Sql-server – SQL Server 2008 R2 returning wrong record

sql-server-2008-r2

I have a SQL Server 2008 R2 hosting a database with which my software works through the ODBC API. The database has a table, called Users, which has a number of columns, but there are 3 columns (3 first ones in the Table Designer, if it matters) instrumental to understanding the problem:

  1. UserID – INT, PK, identity, incremented by 1, starts from 10
  2. NetworkUserID – BIGINT
  3. NetworkID – INT

Fields 2 and 3 are indexed.

There is a stored procedure, which receives NetworkUserID and NetworkID through the input parameters and returns UserID through an out parameter, here is a semi-pseudocode of the procedure:

PROCEDURE [dbo].[Procedure]
@NetworkID INT,
@NetworkUserID BIGINT,

@UserID INT OUT
AS
BEGIN
SET @UserID = 0

-- check whether the user exists
IF NOT EXISTS
(
    SELECT [UserID]
    FROM [Users]
    WHERE [NetworkID] = @NetworkID AND [NetworkUserID] = @NetworkUserID
)
BEGIN

    -- user does not exist, create a new record for him
    INSERT INTO [Users] 
        ([NetworkUserID], [NetworkID], [some_other_fields])

* * * *

What you are asked to do: Continue the forum post about the SQL Server stored procedure from where it stops.

* * * *

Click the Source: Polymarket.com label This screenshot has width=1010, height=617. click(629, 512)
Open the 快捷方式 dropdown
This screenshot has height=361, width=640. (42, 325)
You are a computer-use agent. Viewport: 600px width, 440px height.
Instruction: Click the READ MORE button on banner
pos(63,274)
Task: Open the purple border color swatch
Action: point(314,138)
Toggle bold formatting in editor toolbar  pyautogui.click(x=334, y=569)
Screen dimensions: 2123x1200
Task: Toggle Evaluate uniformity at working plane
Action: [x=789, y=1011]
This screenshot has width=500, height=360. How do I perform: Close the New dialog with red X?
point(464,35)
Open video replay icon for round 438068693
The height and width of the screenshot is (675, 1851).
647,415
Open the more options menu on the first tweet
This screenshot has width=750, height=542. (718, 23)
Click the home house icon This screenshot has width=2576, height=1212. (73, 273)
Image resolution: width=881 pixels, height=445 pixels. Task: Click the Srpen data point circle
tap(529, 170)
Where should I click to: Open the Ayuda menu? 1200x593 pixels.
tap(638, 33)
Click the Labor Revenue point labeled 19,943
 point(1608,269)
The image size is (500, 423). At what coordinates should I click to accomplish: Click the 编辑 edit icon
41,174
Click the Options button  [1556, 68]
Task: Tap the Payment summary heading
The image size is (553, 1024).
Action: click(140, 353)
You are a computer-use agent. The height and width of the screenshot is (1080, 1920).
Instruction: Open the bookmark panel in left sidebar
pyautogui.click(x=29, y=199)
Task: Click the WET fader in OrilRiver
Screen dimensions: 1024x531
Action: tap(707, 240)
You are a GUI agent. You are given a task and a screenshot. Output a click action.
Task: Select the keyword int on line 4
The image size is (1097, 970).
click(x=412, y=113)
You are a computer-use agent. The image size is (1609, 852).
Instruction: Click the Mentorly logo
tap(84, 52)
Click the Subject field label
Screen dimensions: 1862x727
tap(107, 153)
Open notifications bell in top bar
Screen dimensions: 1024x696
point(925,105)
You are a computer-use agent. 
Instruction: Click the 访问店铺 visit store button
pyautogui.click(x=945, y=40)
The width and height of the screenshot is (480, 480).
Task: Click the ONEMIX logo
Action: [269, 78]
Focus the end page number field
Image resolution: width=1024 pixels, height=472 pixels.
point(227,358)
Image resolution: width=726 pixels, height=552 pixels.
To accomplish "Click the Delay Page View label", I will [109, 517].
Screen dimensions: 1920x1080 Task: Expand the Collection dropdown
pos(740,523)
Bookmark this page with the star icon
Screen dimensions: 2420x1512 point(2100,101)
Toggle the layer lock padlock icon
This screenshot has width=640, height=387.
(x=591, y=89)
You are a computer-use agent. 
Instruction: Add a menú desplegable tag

* * * *

Reply to the exercise:
    VALUES
        (@NetworkUserID, @NetworkID, @some_other_values)

END
ELSE
BEGIN

    -- user has already registered, update his profile
    UPDATE [Users] SET [some_irrelevant_fields_are_being_updated_here, UserID_is_not_touched] WHERE [NetworkID] = @NetworkID AND [NetworkUserID] = @NetworkUserID

END

-- get the internal user ID
SELECT @UserID = [UserID] FROM [Users] WHERE [NetworkID] = @NetworkID AND [NetworkUserID] = @NetworkUserID

RETURN
END

Here is the problem – when the physical server running this SQL server starts to get low on memory, the SQL server starts to slam the disk due to massive swapping.

This results in overall, pretty significant, slowing down of query execution and here the problem pops up:

occasionally the SQL server returns the wrong UserID for the specified pair of NetworkID and NetworkUserID. This happens very randomly, so I cannot track it down. But it only happens when the SQL server slows down due to swapping.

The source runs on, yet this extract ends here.